Computational interpretations of 'Invisible Cities' and its public reflections by KU Leuven
In the realm of digital humanities, the essence of literary works often remains veiled in abstract prose and metaphors, awaiting intricate analysis. This project unveils the depths of Italo Calvino's "Invisible Cities" by harnessing the power of text analytics and visualization.
The primary objective was to shed light on the underlying themes and sentiments of both the book and its reader reviews. By employing the BERTopic model, a state-of-the-art text analytics technique, we extracted latent topics that provide a fresh perspective on Calvino's masterpiece. This approach not only enabled the identification of core themes but also revealed intriguing patterns in reader reviews, capturing their sentiments and associations with other literary works.
The visualization aspect is the heart of this project, making use of techniques like edge bundling and the Sankey Diagram to present intricate data in an engaging, interactive, and user-friendly manner.

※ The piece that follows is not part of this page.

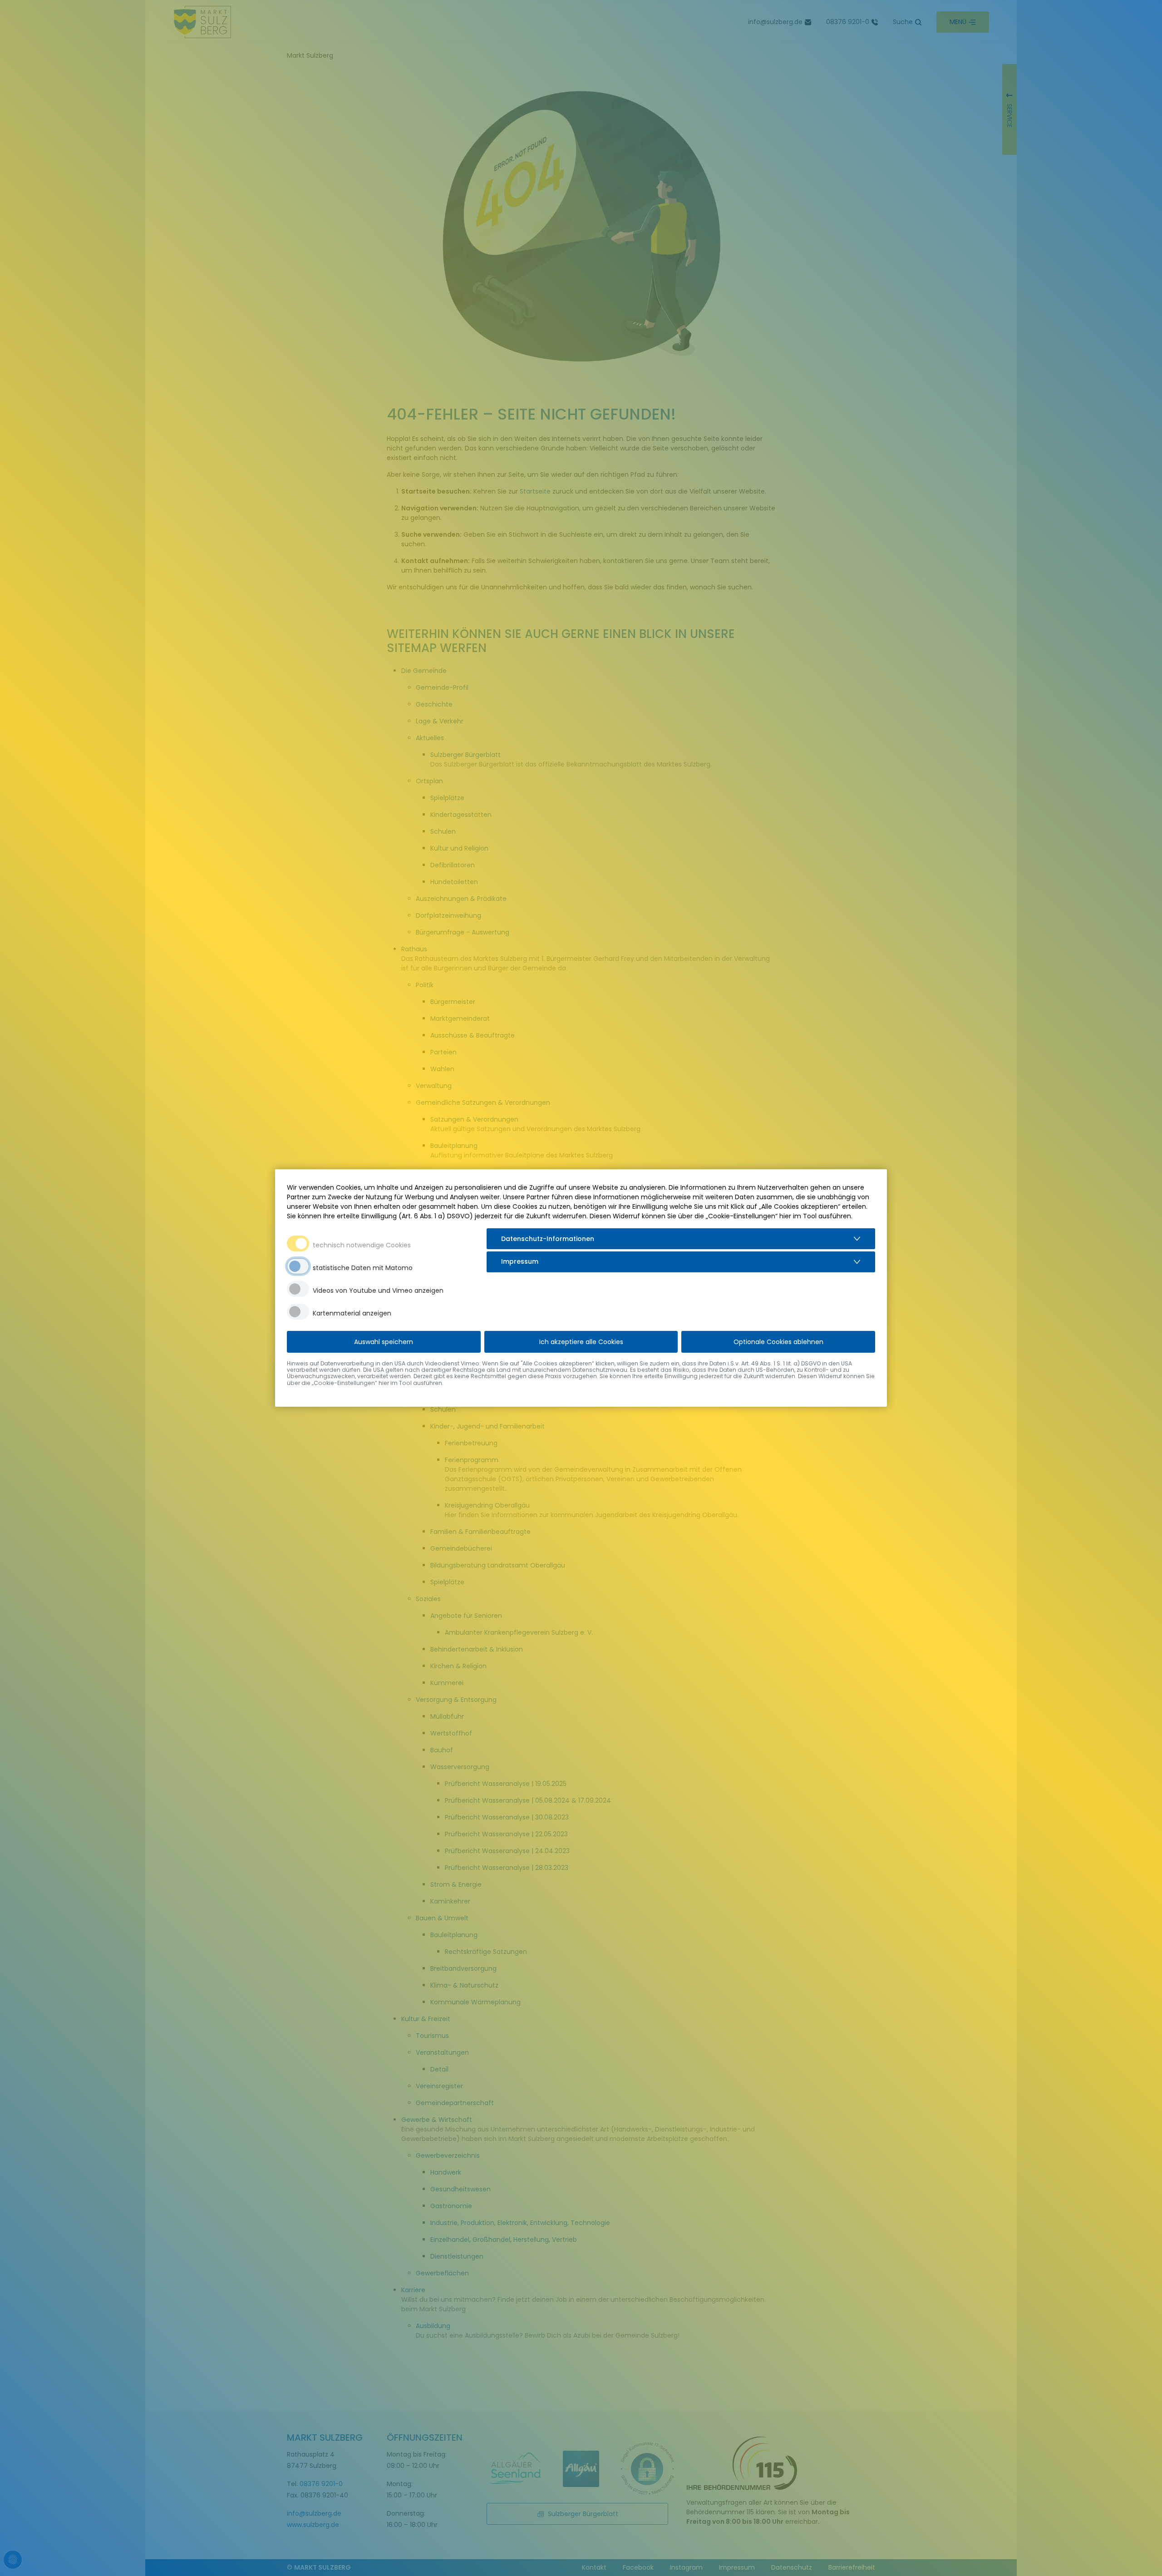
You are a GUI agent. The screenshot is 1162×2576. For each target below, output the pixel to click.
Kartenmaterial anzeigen (352, 1313)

In addition to the visualization offering profound insights into the book's and review's topics, it also highlights patterns in reader behaviors, such as commenting trends during the COVID-19 lockdown.
Targeted at both scholars and avid readers of Calvino's work, this visualization serves as a bridge between computational methods and literary analysis. It's not just a depiction of data; it's a narrative, a story of stories, presented in a way that combines the rigor of research with the beauty of visual art.